In my outside-of work life, I am the mother of a child with a rare disease. I recently volunteered to chair the Board of Directors of the international patient group. My involvement with leading this group as it approaches a clinical trial has taught me a considerable amount about research-in-action and the importance of collaborative partnerships – two themes of high relevance to our Center.

The disease is an ultra-rare, catastrophic genetic condition called Fibrodysplasia Ossificans Progressiva (FOP). FOP causes bone to grow in skeletal muscles, creating a second skeleton that freezes joints and prevents movement. There are fewer than 900 known cases of FOP in the world.

Marilyn at a recent IFOPA meeting.
The patient group is the International FOP Association or IFOPA, founded in 1988. Medical research in FOP has increased dramatically since the patients organized, and what is understood about the condition has progressed greatly.
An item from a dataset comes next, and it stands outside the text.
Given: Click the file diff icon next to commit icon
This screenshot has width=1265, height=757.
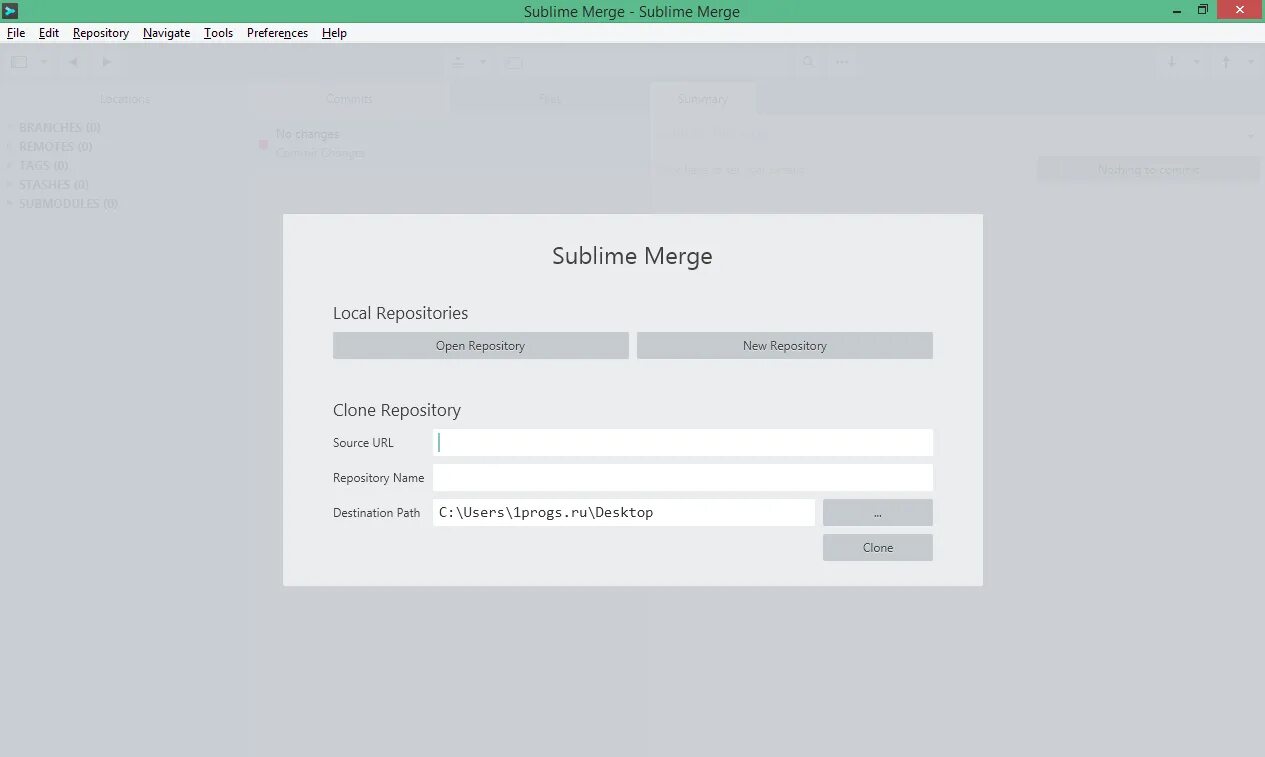Looking at the screenshot, I should 513,61.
The most important discovery so far happened in 2006 when researchers at the University of Pennsylvania identified the FOP gene. Since the gene discovery, attention from researchers and, recently, from pharmaceutical companies, has grown exponentially, and along with it, our need to navigate across stakeholder groups.

To collaborate is to work jointly on an activity to produce something or work towards a shared goal. The collaboration of patients, researchers, and pharmaceutical companies fits that definition, but it is not exactly a group project where everyone has the same goal. These stakeholders have different perspectives, and although they are all working on a treatment for FOP, their goals and motivations differ:

  • FOP patients want a treatment for their disease, and something to allow rehabilitation from damage already done. Patients are in a race against time because FOP is progressive. 
  • The patient group, the IFOPA, wants to encourage drug development by contributing natural history data to document the natural course of FOP, collecting patient data, and encouraging its members to participate in clinical trials. Data collected in one international registry and owned by the IFOPA would let the patient group control the data and share it with research and pharmaceutical stakeholders. 
  • Researchers want their work to lead to discovery: A gene, a disease mechanism, a drug candidate. Researchers need publications and grants. Since they compete with other researchers, they also want to protect their data, which can be an unfortunate barrier to collaboration. 
  • Pharmaceutical companies want a product. They want successful clinical trials, regulator approval, and a useful drug. In rare disease research, pharmaceuticals want a wider audience to buy the drug, to meet their ultimate goal of making a profit. The pharmaceutical companies working on FOP hope their drugs will also help non-genetic conditions of bone growth that comes up after hip and knee replacements, spinal cord injuries, stroke, atherosclerosis, closed head injuries, and heart valve replacement surgeries. 

Despite their different perspectives, we stakeholders need each other. Only through collaboration will we be able to reach the goal of finding a treatment for FOP.


  1. Great article! The IFOPA is in uncharted territory, but together we will find a cure.

  2. Absolutely collaboration is the key! Thanks for sharing from both personal and professional side.